■ **Action item**:
Lines in the entries below where the word "will" shows up should each be copied.

■ **Data entries**:
# # # #

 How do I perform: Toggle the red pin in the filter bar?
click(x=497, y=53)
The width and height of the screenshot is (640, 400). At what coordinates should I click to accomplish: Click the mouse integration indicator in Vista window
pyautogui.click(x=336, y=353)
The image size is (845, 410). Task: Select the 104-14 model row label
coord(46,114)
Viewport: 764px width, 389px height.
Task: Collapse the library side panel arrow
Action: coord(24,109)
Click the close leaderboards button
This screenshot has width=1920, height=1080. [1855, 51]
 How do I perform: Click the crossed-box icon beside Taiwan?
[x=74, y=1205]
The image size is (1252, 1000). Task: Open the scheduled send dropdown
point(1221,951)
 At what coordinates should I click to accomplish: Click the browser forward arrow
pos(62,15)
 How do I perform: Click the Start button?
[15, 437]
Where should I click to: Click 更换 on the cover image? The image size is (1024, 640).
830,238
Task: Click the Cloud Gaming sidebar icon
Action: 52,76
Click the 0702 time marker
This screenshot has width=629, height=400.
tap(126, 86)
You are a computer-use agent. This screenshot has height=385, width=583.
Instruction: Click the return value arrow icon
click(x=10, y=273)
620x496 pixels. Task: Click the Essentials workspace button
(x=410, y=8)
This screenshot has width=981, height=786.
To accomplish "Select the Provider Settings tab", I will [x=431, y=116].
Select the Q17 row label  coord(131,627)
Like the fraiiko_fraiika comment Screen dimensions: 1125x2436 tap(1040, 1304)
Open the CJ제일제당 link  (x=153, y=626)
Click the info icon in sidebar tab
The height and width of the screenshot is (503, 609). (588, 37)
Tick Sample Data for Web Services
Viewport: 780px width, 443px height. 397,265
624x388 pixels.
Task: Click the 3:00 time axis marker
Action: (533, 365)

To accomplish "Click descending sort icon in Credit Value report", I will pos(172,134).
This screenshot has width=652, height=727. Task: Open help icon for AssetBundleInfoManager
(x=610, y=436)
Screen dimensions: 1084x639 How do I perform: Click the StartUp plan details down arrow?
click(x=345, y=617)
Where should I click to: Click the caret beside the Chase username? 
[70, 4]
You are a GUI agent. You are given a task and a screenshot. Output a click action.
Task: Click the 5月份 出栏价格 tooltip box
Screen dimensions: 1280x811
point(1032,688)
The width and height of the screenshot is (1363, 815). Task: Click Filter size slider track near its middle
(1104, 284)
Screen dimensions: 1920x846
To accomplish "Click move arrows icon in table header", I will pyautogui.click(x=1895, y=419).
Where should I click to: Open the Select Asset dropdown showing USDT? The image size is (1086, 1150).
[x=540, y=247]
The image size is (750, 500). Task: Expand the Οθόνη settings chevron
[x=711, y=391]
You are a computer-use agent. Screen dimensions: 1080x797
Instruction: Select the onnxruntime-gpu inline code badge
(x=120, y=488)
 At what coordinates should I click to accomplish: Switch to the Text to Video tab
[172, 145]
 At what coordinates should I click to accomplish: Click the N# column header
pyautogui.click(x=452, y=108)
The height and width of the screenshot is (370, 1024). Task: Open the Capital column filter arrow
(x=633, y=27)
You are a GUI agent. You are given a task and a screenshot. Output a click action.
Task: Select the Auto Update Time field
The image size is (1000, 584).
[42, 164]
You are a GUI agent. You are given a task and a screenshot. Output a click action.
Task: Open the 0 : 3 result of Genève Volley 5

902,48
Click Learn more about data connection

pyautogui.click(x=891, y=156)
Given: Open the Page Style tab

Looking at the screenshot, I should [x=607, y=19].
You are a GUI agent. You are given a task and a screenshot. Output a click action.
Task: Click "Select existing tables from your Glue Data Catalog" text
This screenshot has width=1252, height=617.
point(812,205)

# # # #

■ **Task result**:
To accomplish "Select the Provider Settings tab", I will [x=431, y=116].
To accomplish "Click descending sort icon in Credit Value report", I will pos(172,134).
To accomplish "Click move arrows icon in table header", I will pyautogui.click(x=1895, y=419).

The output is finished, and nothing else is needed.